• **DIRECTIONS**
The answer is every line in the data below that contains the word "will".

Collected data entries:
————

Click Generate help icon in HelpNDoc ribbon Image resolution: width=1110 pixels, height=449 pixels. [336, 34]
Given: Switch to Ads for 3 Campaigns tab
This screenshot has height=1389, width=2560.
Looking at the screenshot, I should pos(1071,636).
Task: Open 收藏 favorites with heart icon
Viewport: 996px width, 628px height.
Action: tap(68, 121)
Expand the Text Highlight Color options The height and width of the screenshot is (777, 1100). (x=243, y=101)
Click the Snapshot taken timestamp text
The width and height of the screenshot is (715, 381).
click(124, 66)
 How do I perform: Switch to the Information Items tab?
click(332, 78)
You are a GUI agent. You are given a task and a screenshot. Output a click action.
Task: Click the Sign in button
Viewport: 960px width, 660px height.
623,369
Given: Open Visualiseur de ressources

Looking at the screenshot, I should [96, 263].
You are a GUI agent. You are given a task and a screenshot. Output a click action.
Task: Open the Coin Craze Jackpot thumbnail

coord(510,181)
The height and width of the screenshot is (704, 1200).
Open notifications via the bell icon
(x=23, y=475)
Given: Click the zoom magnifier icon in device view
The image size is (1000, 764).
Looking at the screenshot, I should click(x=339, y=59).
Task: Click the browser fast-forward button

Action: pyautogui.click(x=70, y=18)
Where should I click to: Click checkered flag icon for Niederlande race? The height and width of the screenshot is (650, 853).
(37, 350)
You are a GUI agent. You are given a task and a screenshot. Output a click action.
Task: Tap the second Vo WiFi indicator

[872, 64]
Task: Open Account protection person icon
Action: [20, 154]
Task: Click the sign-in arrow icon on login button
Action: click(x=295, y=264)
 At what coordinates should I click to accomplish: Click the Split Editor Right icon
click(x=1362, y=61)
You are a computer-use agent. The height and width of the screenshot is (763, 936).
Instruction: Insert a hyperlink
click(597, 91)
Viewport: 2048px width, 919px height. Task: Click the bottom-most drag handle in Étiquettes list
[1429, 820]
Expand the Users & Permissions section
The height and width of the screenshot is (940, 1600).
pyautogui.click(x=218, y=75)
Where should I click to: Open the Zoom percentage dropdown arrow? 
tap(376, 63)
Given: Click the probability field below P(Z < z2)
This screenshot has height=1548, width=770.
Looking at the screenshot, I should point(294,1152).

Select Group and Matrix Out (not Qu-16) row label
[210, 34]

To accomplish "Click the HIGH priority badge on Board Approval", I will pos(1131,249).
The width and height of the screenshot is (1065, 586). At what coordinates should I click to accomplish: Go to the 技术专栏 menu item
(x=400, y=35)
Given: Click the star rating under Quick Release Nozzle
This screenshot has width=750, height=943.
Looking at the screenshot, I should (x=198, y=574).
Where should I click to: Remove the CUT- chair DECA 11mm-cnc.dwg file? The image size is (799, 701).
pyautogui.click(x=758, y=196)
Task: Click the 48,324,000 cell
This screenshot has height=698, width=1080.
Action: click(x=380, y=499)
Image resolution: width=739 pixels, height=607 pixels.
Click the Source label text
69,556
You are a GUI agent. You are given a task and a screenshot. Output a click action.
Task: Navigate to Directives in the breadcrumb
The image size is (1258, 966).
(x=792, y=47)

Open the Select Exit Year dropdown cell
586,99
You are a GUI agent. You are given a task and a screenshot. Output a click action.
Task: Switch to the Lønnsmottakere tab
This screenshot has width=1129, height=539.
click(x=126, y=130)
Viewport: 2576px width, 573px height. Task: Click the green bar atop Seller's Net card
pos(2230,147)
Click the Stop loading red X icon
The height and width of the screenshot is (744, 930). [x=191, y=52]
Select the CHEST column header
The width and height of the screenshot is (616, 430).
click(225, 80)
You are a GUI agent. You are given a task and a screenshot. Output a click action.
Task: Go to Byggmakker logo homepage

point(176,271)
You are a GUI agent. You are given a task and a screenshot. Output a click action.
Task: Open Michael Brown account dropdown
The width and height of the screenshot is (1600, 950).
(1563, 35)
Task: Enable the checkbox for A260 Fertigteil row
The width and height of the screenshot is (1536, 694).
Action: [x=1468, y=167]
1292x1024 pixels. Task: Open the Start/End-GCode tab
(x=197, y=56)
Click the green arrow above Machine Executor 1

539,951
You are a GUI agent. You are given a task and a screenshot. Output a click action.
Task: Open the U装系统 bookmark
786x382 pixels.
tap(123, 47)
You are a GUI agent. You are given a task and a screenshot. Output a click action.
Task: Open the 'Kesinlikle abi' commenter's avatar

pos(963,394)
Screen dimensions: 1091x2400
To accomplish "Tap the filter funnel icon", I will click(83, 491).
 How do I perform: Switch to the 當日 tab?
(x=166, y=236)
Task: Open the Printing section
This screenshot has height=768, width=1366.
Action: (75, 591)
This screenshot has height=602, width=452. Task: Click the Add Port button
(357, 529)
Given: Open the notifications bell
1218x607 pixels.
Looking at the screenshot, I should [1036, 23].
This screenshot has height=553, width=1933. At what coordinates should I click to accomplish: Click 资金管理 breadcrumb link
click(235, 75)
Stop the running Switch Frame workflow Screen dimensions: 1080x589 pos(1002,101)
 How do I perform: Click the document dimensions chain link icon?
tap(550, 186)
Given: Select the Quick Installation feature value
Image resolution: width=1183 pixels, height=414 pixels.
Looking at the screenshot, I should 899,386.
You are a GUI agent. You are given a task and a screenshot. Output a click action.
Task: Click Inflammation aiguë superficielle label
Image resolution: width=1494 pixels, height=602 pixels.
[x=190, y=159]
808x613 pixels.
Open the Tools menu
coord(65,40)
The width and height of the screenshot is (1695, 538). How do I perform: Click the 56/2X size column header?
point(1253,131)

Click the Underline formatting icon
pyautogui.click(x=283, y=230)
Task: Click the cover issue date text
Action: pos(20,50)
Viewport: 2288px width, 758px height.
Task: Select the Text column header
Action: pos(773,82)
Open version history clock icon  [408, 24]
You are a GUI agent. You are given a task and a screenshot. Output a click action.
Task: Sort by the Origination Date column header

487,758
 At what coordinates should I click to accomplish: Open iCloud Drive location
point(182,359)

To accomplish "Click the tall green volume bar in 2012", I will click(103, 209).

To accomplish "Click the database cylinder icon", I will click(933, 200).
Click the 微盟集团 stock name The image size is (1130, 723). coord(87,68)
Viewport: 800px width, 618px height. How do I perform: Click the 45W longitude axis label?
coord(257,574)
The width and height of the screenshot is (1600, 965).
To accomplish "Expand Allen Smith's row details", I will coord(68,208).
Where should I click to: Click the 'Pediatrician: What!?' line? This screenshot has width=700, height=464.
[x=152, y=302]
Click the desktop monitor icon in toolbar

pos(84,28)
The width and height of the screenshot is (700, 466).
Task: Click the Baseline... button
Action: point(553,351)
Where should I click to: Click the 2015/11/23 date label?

————

• **EXERCISE SOLUTION**
To accomplish "Click the HIGH priority badge on Board Approval", I will pos(1131,249).
To accomplish "Tap the filter funnel icon", I will click(83, 491).
To accomplish "Click the tall green volume bar in 2012", I will click(103, 209).
To accomplish "Click the database cylinder icon", I will click(933, 200).
To accomplish "Expand Allen Smith's row details", I will coord(68,208).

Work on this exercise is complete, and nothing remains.